Who is paid the government’s minimum wage is bamboozling both firms and workers, writes Jane Bradley
Everyone is all for a bit of good naming and shaming. We love it.
We are the generation of naming and shaming. Every tiny little misdemeanour is openly dragged through the murky, muddy mire that is social media; every miniscule error of judgment held up to scrutiny.
It is something that is done with not just a little vitriol. Naming and shaming is the kind of public one-upmanship that Twitter takes great delight in, smacking its smug, little lips as it does so.
Which is why it always astounds me somewhat when the UK government’s Minimum Wage Offender Name and Shame list pops into my inbox. This week, it was its biggest list ever – almost 200 companies UK-wide, including 22 in Scotland, which had been forced to pay arrears on outstanding monies owed to employees as a result of failing to pay the full level of minimum wage.
Yet, in a bid to embarrass firms into doing the right thing, the Government has let itself fall into the path of spitefulness.
Westminster is not alone, however. It is not the only government which likes to go about naming and shaming people it doesn’t like – and its initiative is definitely not the most bizarre.
Last year, the Hong Kong Government launched a name and shame project called “The Face of Litter”. It sounds like an April Fool, but it isn’t: the government actually generated pictures of people’s faces based on the DNA found on discarded coffee cups, bits of chewing gum and cigarette butts, believing that seeing their giant mugs – or something which vaguely resembled their giant mugs – beamed up onto a big screen on the underground would shame people into stopping their littering habit.
Meanwhile, in the Philippines, the president last week released a list of people who are allegedly involved in the illegal drugs trade. The list included seven judges, 56 current and former local government officials, three members of the lower house, and 95 police officials and personnel.
In China, the Shanghai Railway Transportation Court posted photographs of people who had been issued with court orders for defaulting on their debts.
However insane, I can see what all of these governments are trying to do. They hope that, by publicly outing people’s wrongdoings, it will prevent them from doing so again.
In Westminster’s case, it wants to stamp out those nasty businesses which are intentionally paying their employees less than the minimum wage – under the table employers who are using essentially slave labour to man their workforce.
I’m all for stamping out slave labour. But the problem with the name and shame list is that like any kind of blanket punishment, it has its casualties. And that casualty is the small business.
I approached a selection of the Scottish companies on the list to hear their side of the story.
Call me naive, call me a pushover, but every company I spoke to genuinely convinced me that they had no intention of screwing over their employees.
They were not big, evil corporations trying to squeeze every penny out of their staff.

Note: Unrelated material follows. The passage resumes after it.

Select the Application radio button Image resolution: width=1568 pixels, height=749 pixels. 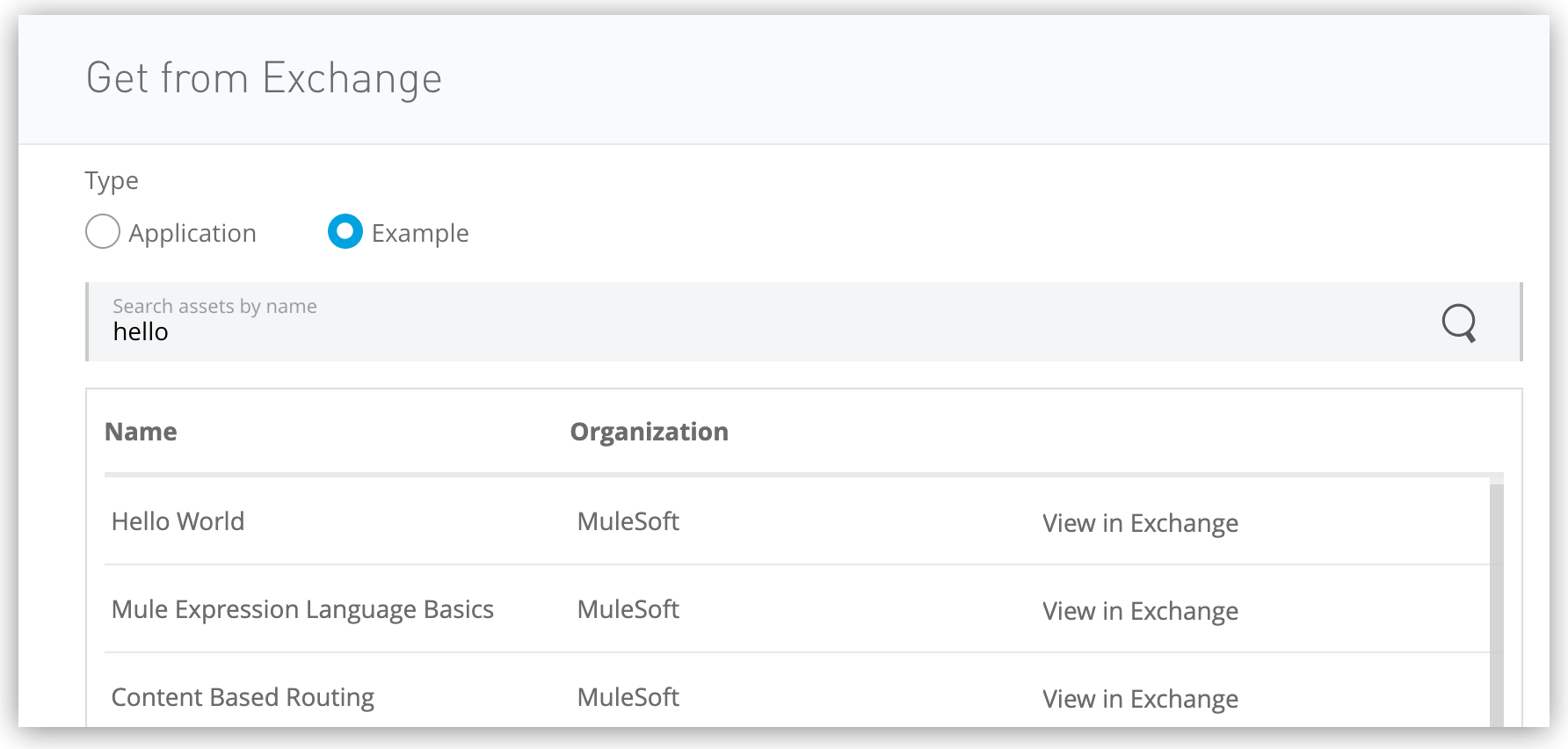[103, 232]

For the most part, they were small, or even micro, businesses, desperately trying to make a living and employ staff whenever they could.

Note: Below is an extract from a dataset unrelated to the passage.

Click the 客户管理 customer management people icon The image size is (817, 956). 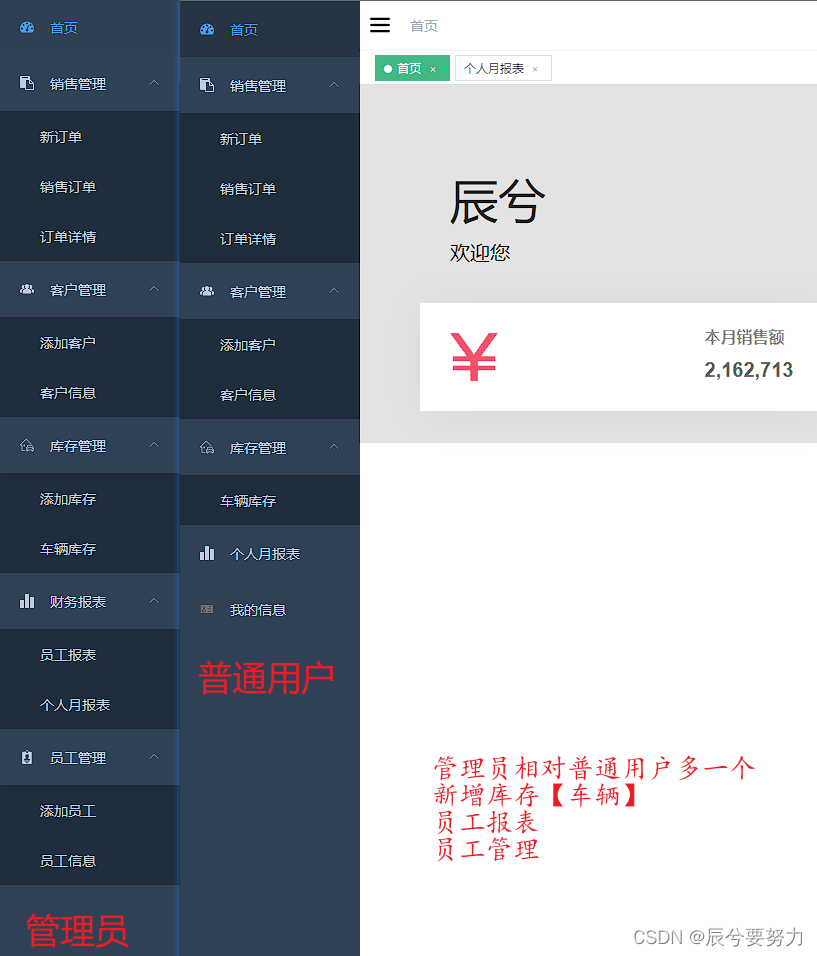(x=25, y=289)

One beauty shop owner told me that she had been investigated for two years by HMRC after a disgruntled former employee claimed she had been underpaid during her time at the company.
The investigation, which caused the small business owner a huge amount of stress, not to mention the cost to the taxpayer, did not find that the ex-staff member with a grudge was owed any cash. She was owed nothing. But instead, during the investigation, the powers that be uncovered a tiny amount apparently owed to another former member of staff, who was as perplexed to receive the paltry cheque she was sent by her former boss as her boss was to have to pay it.

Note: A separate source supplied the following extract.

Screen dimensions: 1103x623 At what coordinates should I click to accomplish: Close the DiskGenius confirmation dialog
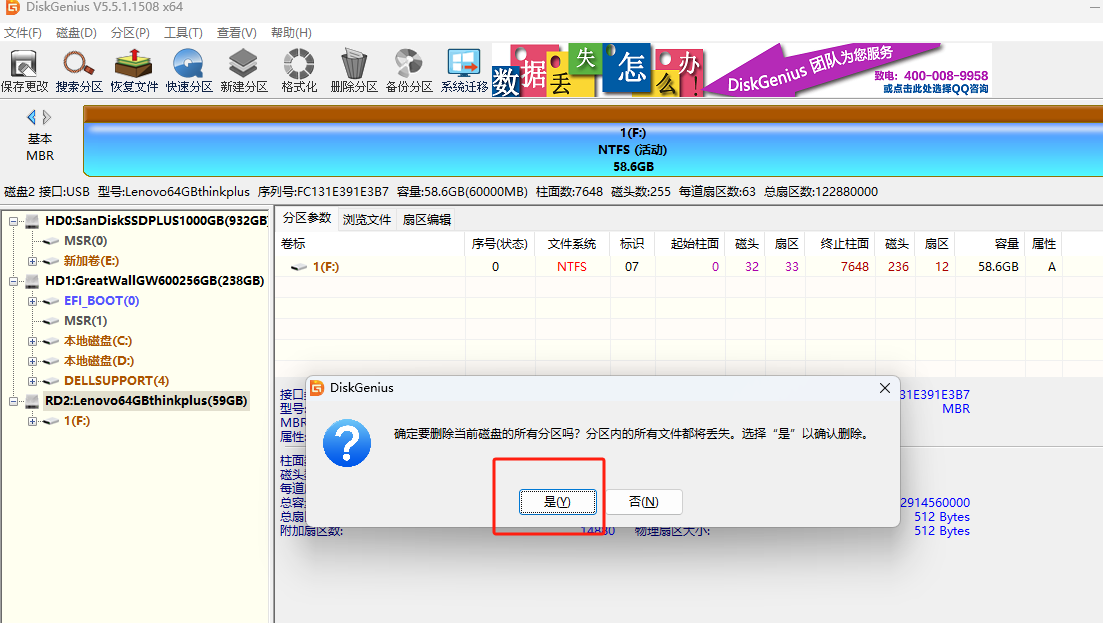883,388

She is now, quite understandably, nervous of taking on any more staff, opting to do everything herself instead.
Other firms were convinced they were paying the right amount, having checked and rechecked it with their accountant – only to find that the rules had changed and they had been underpaying their young staff by pennies an hour.
Some had believed they were in the right to pay a member of staff an apprentice’s wage, only to find that the age limit for apprentices had changed during the year and they should have switched them on to minimum wage.
A hairdresser had paid an intern on placement from college a goodwill payment because he felt bad that she was working for free – only to be hammered by HMRC to the tune of £759 as, he discovered, by paying her at all, he was essentially taking on responsibility for employing her – and needed to pay her minimum wage.
The vast majority of the 22 Scottish companies on the list owed staff well under £2,000 - and that is in most cases, divided between multiple workers.
The few exceptions included Bay Newsagents in Wemyss Bay, Renfrewshire, which is said to owe more than £12,500 to just three members of staff. The owner, a Mr Ronald McConnachie, was not available for comment last week.
That is not to say these anomalies should not be corrected. Of course they should. These people are owed the outstanding money and they should be – and have been – paid it.
But Mr McConnachie aside, the majority of these companies are now worried that what should have been a fairly minor error, or dealt with privately with the employee in question and HMRC, has now become public.
And they could lose business as a result. Who wants to have their hair cut at a salon which has allegedly been mistreating its young staff? Who will eat at a restaurant which has been paying its workers who knows what under the minimum wage?
The Government is cutting off its nose to spite its face. If these small businesses go under as a result of its policy to name and shame, no matter what the reason for the underpayment, these workers won’t just be receiving the minimum wage.
No, they will be receiving nothing at all.
A crackdown, yes. A name and shame? Perhaps they should think again.